* REQUEST *
Edit the records below, replacing "Screen dimensions" with "Screenshot size" and leaving everything else unchanged. Omit the pictures from your output.

* ITEMS *
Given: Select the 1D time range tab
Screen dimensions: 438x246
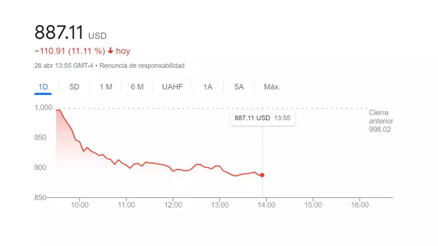Looking at the screenshot, I should click(43, 87).
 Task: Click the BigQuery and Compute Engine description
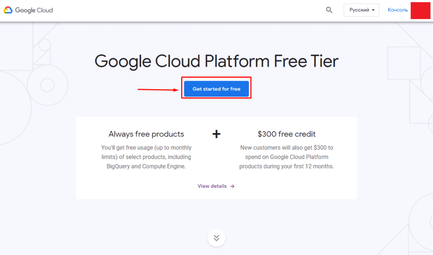click(146, 157)
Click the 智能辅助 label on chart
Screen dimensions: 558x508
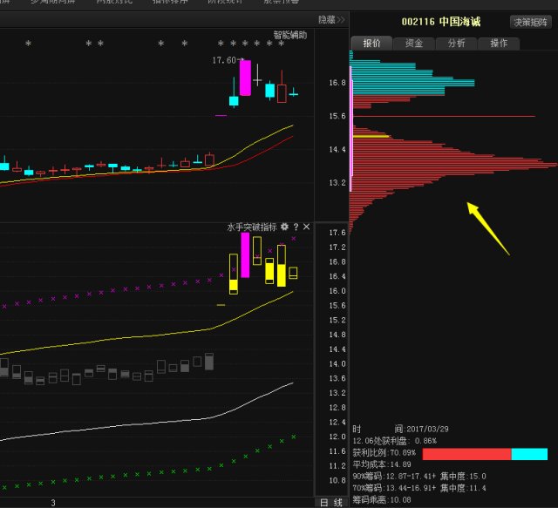click(289, 36)
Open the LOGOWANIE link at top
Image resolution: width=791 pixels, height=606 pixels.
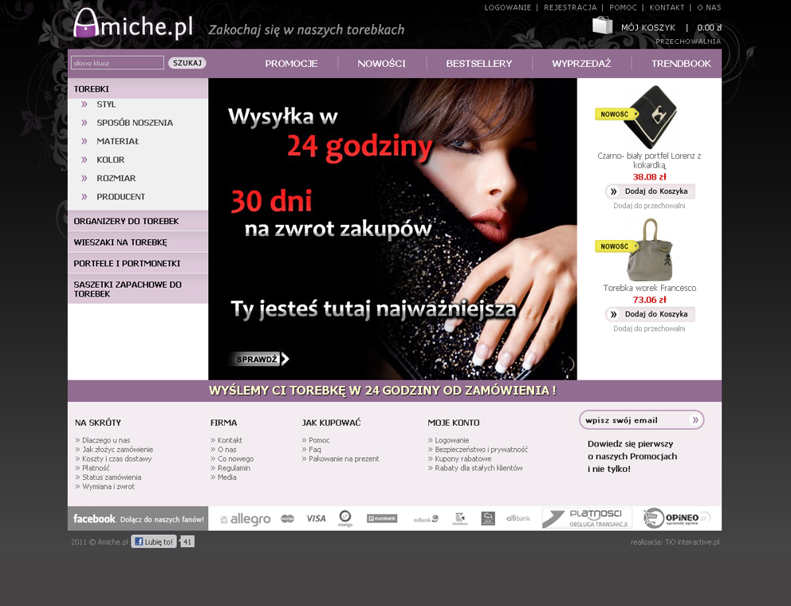tap(507, 7)
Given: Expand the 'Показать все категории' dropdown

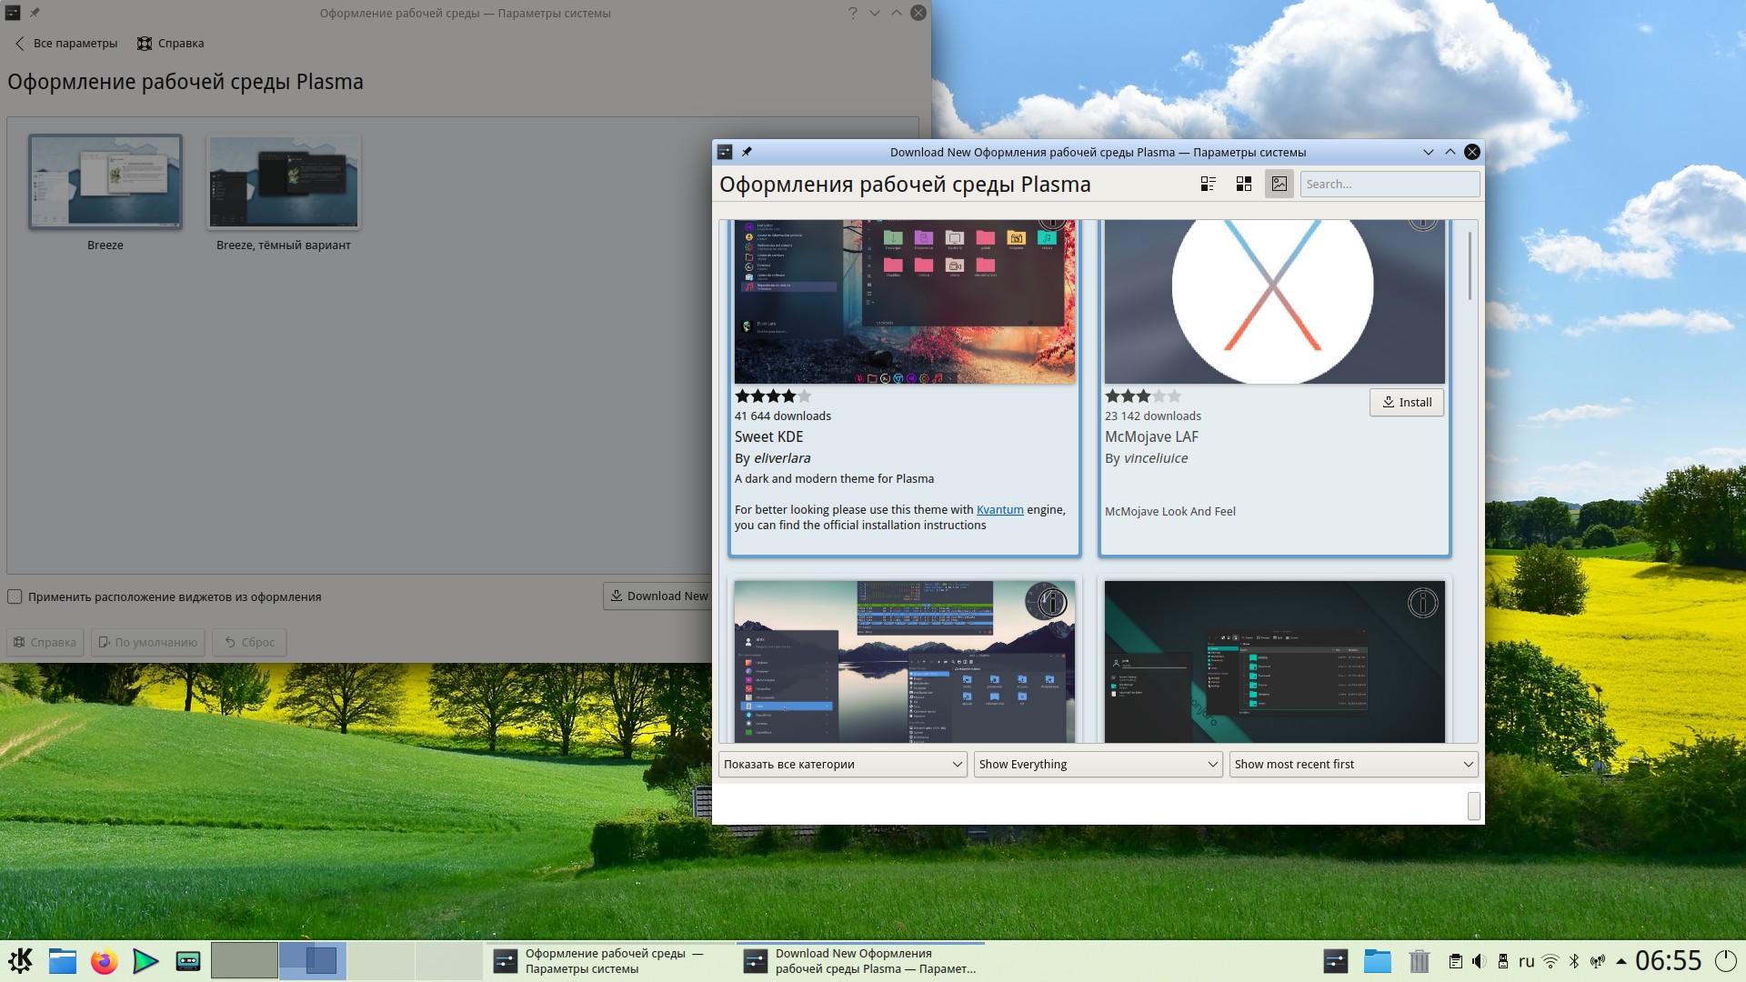Looking at the screenshot, I should pos(842,764).
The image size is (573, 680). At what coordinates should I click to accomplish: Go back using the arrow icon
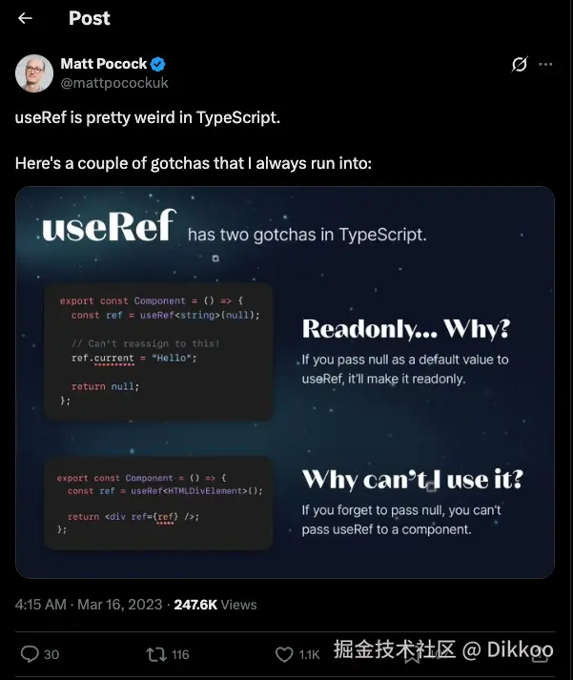pos(26,18)
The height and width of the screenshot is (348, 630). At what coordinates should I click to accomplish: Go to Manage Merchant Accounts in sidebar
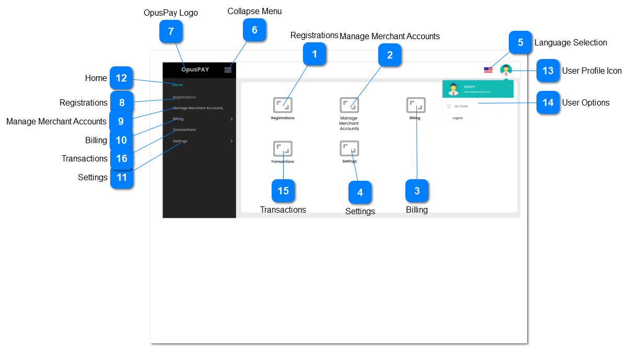click(197, 108)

* ANSWER FOR THE TASK *
Given: Select the 1D time range tab
Screenshot size: 438x246
Looking at the screenshot, I should click(43, 87).
 Task: Click the BigQuery and Compute Engine description
click(146, 157)
Click the 智能辅助 label on chart
Screenshot size: 558x508
click(289, 36)
Open the LOGOWANIE link at top
Image resolution: width=791 pixels, height=606 pixels.
tap(507, 7)
Given: Expand the 'Показать все категории' dropdown

Looking at the screenshot, I should pos(842,764).
The image size is (573, 680). At what coordinates should I click to accomplish: Go back using the arrow icon
pos(26,18)
The height and width of the screenshot is (348, 630). At what coordinates should I click to accomplish: Go to Manage Merchant Accounts in sidebar
click(197, 108)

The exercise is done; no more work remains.